Task objective — Exclude the pictures, then restate exactly each line of the data below from the first through the line containing "[Síguenos en Facebook] (24, 2190)".

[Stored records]

<<<<

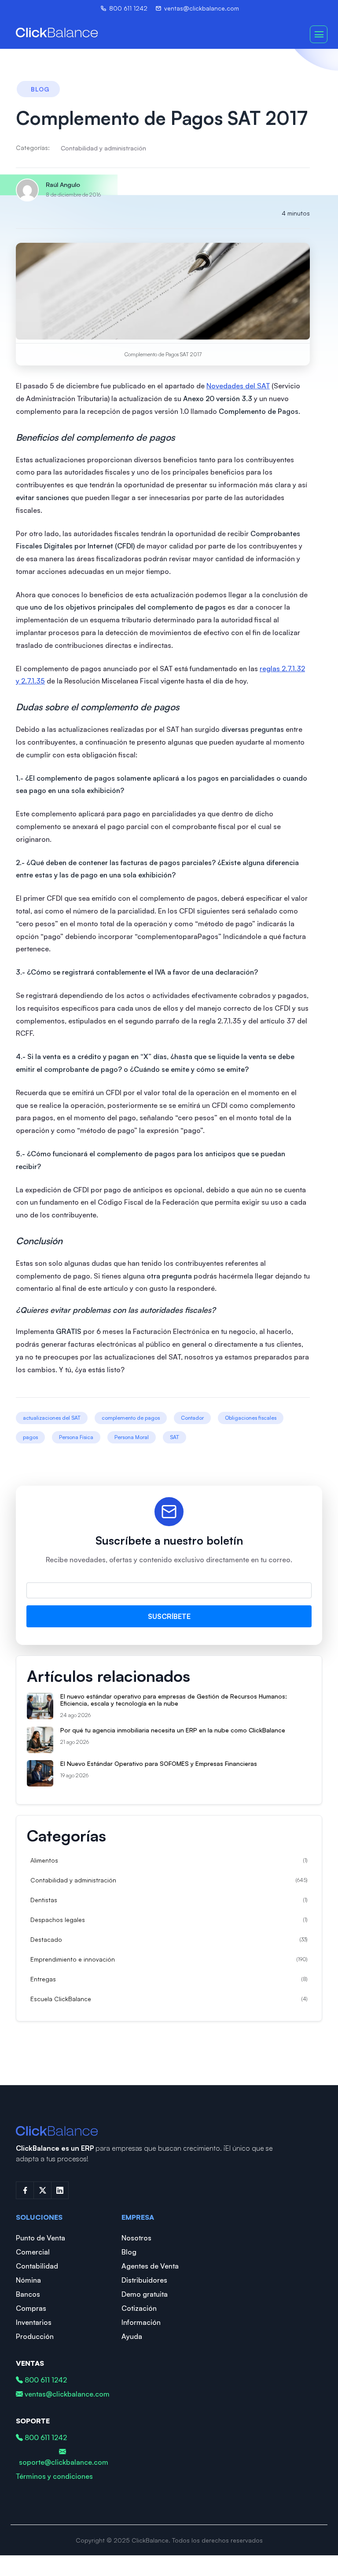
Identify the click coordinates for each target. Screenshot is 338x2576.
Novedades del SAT (238, 385)
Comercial (33, 2251)
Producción (35, 2336)
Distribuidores (144, 2280)
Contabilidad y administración (103, 148)
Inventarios (33, 2322)
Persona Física (76, 1437)
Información (141, 2322)
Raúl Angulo (63, 184)
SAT (174, 1437)
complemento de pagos (131, 1417)
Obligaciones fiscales (250, 1417)
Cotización (139, 2308)
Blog (128, 2251)
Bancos (28, 2294)
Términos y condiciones (54, 2476)
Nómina (28, 2280)
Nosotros (136, 2237)
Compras (31, 2308)
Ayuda (131, 2336)
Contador (192, 1417)
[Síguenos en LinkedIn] (60, 2190)
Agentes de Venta (150, 2266)
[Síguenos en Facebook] (24, 2190)
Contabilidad (37, 2266)
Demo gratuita (144, 2294)
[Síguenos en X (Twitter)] (42, 2190)
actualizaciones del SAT (52, 1417)
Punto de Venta (40, 2237)
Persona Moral (131, 1437)
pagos (30, 1437)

>>>>

Task solution —
Identify the click coordinates for each target. Screenshot is 338x2576.
Novedades del SAT (238, 385)
Comercial (33, 2251)
Producción (35, 2336)
Distribuidores (144, 2280)
Contabilidad y administración (103, 148)
Inventarios (33, 2322)
Persona Física (76, 1437)
Información (141, 2322)
Raúl Angulo (63, 184)
SAT (174, 1437)
complemento de pagos (131, 1417)
Obligaciones fiscales (250, 1417)
Cotización (139, 2308)
Blog (128, 2251)
Bancos (28, 2294)
Términos y condiciones (54, 2476)
Nómina (28, 2280)
Nosotros (136, 2237)
Compras (31, 2308)
Ayuda (131, 2336)
Contador (192, 1417)
[Síguenos en LinkedIn] (60, 2190)
Agentes de Venta (150, 2266)
[Síguenos en Facebook] (24, 2190)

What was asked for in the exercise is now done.